No stock option awards have yet been made under the 2009 Stock Plan and accordingly no expenses or compensation has been charged to operations.

 

On January 9, 2009, the Company issued 1,600,000 shares to employees.  The employee shares are registered under Form S-8.  The Company’s shares traded at $0.12 per share on January 9, 2009.

 

 

Item 2. Management's Discussion and Analysis of Financial Condition and Results of Operations.

 

THE  FOLLOWING  DISCUSSION  SHOULD  BE READ  IN  CONJUNCTION WITH  THE COMPANY'S  FINANCIAL  STATEMENTS  AND THE  NOTES TO THOSE  STATEMENTS  AND OTHER FINANCIAL INFORMATION APPEARING ELSEWHERE IN THIS REPORT.

 

OVERVIEW

           On January 19, 2005, Life-Exchange, Inc. (the “Company” or “we” or “our” or “us”) was incorporated under the laws of the State of Delaware for the purposes of servicing the life settlement industry by creating an on-line business-to-business exchange platform.  This platform was designed to facilitate the brokering of life insurance policies in the secondary market.  On January 29, 2006, our common stock began trading publicly on the NASDAQ Pink Sheets under the symbol “LFXG.PK”.

            We are an Internet-based, business-to-business exchange for the life settlement industry. By providing a secure, efficient and neutral electronic trading platform specifically designed for life settlements, we address many of the inefficiencies and difficulties currently facing the industry. 
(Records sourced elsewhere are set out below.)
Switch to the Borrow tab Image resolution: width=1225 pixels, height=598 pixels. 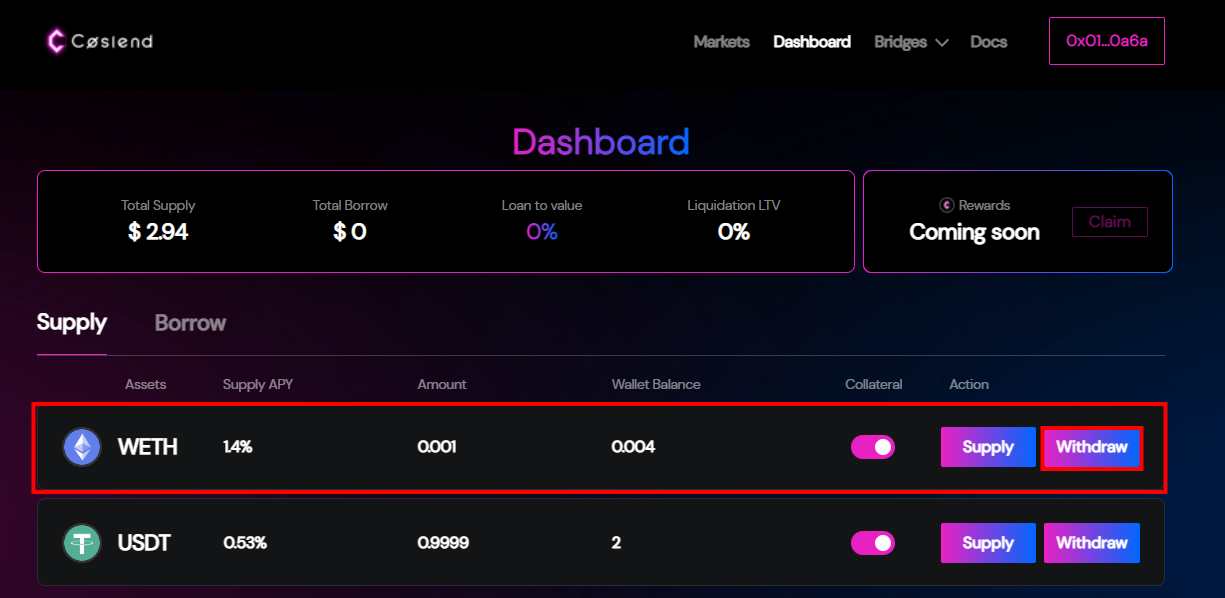[190, 323]
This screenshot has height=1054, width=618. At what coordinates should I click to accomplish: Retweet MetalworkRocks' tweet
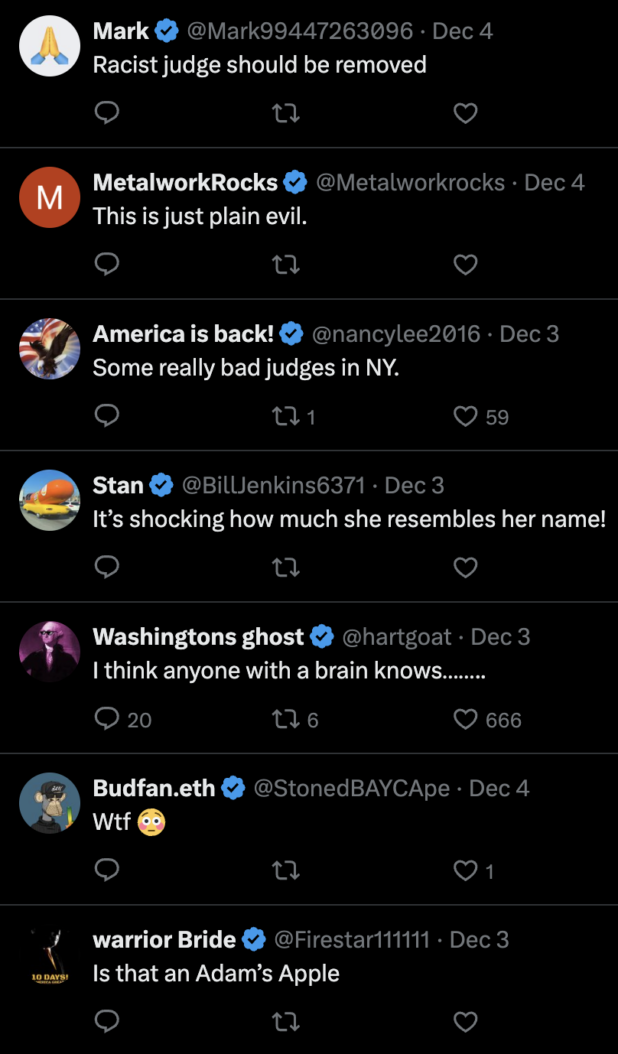point(286,265)
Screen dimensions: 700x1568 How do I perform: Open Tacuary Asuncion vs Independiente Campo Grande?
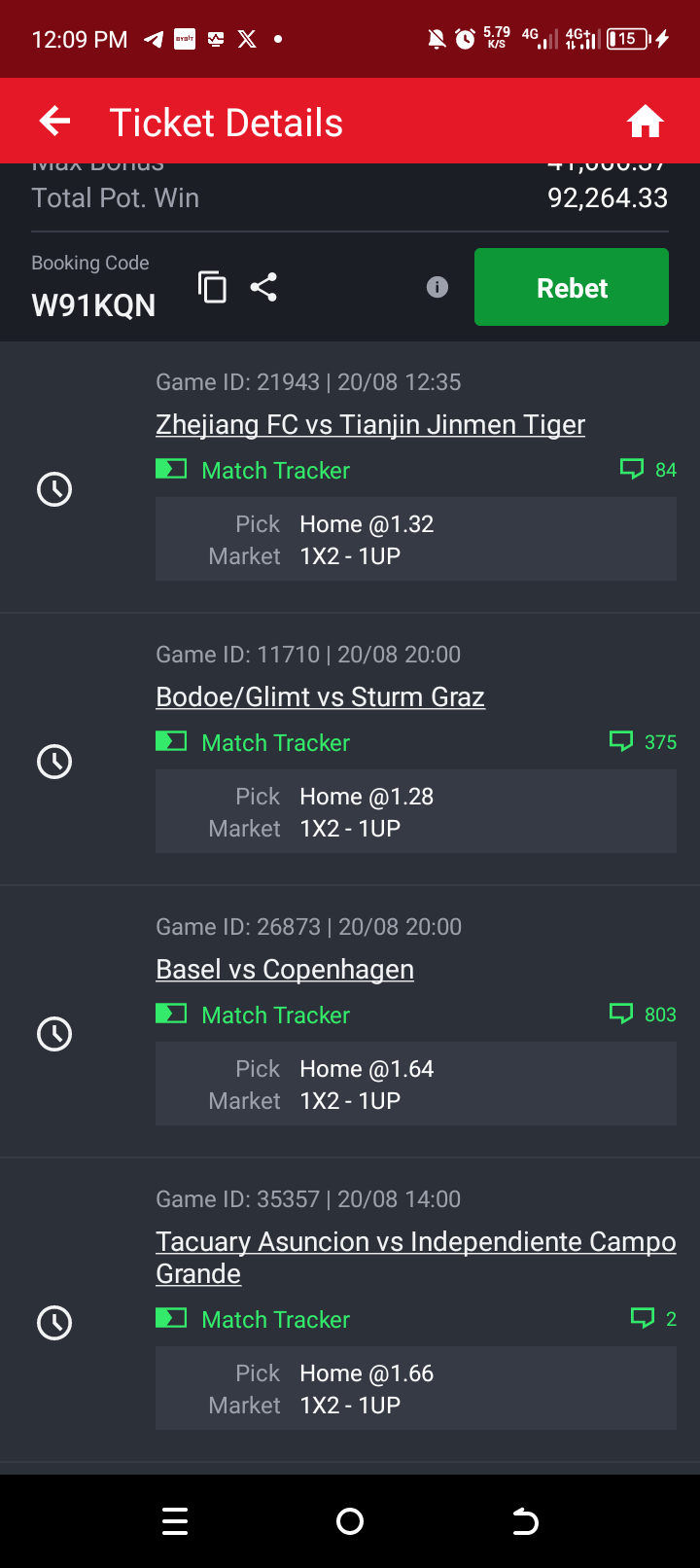416,1258
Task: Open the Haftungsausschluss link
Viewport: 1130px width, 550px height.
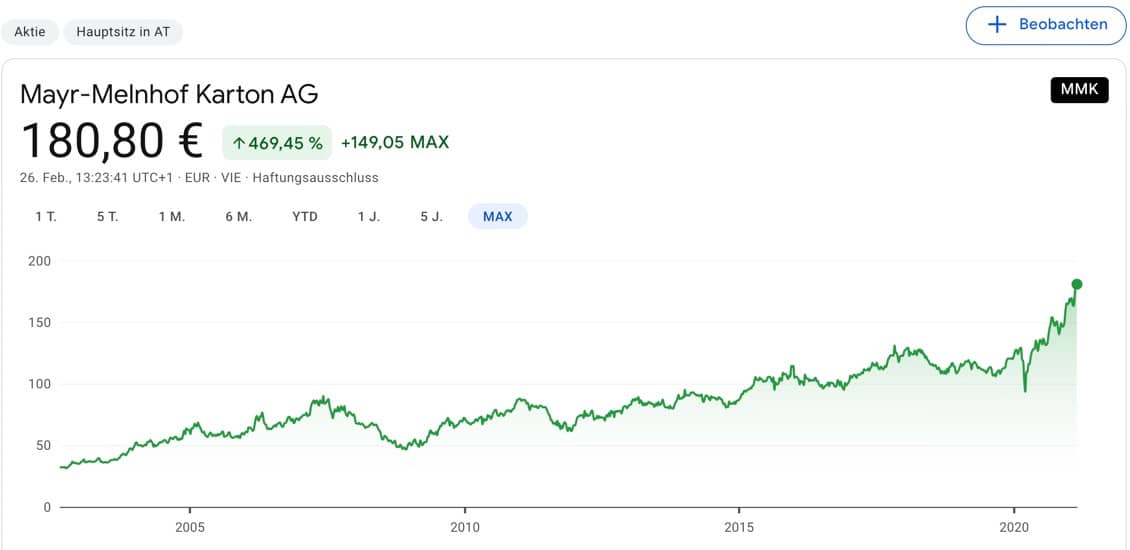Action: click(x=316, y=178)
            Both viatical and life settlement transactions involve the sale of an existing life insurance policy to a third party. By selling the policy, the policyholder receives an immediate cash payment to use as he or she wishes. The purchaser takes an ownership interest in the policy at a discount to its face value and receives the death benefit under the policy when the insured dies.  The insurance industry generally uses the term “viatical settlement” to refer to a transaction involving the terminally or chronically ill insured and the term “life settlement” to refer to a transaction involving an insured who is not terminally or chronically ill, but generally over the age of sixty five (65).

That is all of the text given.